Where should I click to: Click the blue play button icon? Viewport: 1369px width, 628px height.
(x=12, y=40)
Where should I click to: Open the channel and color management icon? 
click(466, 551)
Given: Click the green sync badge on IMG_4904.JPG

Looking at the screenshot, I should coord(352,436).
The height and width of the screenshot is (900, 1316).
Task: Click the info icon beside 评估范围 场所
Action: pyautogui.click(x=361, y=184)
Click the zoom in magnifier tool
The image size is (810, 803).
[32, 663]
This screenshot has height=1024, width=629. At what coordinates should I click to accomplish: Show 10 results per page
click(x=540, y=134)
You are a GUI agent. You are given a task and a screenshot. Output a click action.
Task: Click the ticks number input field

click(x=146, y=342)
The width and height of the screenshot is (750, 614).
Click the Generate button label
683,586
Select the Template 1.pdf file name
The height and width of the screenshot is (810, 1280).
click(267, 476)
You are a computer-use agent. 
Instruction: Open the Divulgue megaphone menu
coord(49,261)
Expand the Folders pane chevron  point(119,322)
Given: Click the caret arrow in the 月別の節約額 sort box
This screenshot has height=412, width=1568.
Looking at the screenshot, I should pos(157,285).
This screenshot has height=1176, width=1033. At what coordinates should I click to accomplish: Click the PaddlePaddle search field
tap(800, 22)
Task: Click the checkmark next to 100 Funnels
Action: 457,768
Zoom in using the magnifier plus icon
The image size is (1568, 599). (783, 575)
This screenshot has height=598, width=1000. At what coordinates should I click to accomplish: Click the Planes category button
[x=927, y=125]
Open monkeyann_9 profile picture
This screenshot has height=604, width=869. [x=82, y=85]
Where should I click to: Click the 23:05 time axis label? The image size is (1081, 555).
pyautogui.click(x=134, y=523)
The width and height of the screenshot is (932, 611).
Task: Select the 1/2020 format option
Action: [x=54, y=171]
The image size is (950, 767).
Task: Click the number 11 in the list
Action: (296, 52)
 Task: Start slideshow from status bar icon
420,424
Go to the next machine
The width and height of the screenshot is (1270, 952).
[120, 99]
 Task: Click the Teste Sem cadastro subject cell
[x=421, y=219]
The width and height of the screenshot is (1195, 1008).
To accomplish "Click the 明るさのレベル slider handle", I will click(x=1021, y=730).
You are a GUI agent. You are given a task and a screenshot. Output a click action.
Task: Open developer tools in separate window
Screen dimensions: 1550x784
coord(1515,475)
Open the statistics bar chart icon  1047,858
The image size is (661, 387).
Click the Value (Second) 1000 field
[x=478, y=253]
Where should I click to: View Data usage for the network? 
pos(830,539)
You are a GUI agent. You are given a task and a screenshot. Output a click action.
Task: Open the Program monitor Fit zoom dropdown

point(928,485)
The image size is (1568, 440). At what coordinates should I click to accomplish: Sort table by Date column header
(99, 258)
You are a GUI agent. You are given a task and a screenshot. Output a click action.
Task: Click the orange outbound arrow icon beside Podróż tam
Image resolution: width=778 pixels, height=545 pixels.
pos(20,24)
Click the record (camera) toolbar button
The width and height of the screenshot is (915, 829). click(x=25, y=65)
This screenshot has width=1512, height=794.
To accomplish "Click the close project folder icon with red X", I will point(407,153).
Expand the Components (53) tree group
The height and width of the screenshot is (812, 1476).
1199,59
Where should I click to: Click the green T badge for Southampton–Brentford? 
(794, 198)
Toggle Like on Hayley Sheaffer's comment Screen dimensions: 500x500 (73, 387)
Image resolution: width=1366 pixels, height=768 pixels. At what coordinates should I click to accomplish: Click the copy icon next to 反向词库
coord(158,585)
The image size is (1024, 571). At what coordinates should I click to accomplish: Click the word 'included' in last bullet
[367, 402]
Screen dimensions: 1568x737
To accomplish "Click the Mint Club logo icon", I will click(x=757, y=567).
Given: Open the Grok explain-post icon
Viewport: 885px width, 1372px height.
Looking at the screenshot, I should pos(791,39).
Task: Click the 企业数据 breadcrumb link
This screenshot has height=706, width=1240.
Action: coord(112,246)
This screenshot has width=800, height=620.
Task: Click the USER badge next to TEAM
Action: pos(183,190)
------------------------------------------------
[PROBLEM DETAILS]: Rewrite the data starting with the line containing "This screenshot has height=1024, width=629." and going on through the line containing "This screenshot has height=604, width=869.", changing "Planes" to "Trains" and leaving the rest untouched.

[RESPONSE TO THIS TASK]:
This screenshot has height=1024, width=629. At what coordinates should I click to accomplish: Show 10 results per page
click(x=540, y=134)
You are a GUI agent. You are given a task and a screenshot. Output a click action.
Task: Click the ticks number input field

click(x=146, y=342)
The width and height of the screenshot is (750, 614).
Click the Generate button label
683,586
Select the Template 1.pdf file name
The height and width of the screenshot is (810, 1280).
click(267, 476)
You are a computer-use agent. 
Instruction: Open the Divulgue megaphone menu
coord(49,261)
Expand the Folders pane chevron  point(119,322)
Given: Click the caret arrow in the 月別の節約額 sort box
This screenshot has height=412, width=1568.
Looking at the screenshot, I should pos(157,285).
This screenshot has height=1176, width=1033. At what coordinates should I click to accomplish: Click the PaddlePaddle search field
tap(800, 22)
Task: Click the checkmark next to 100 Funnels
Action: 457,768
Zoom in using the magnifier plus icon
The image size is (1568, 599). (783, 575)
This screenshot has height=598, width=1000. At what coordinates should I click to accomplish: Click the Trains category button
[x=927, y=125]
Open monkeyann_9 profile picture
This screenshot has height=604, width=869. [x=82, y=85]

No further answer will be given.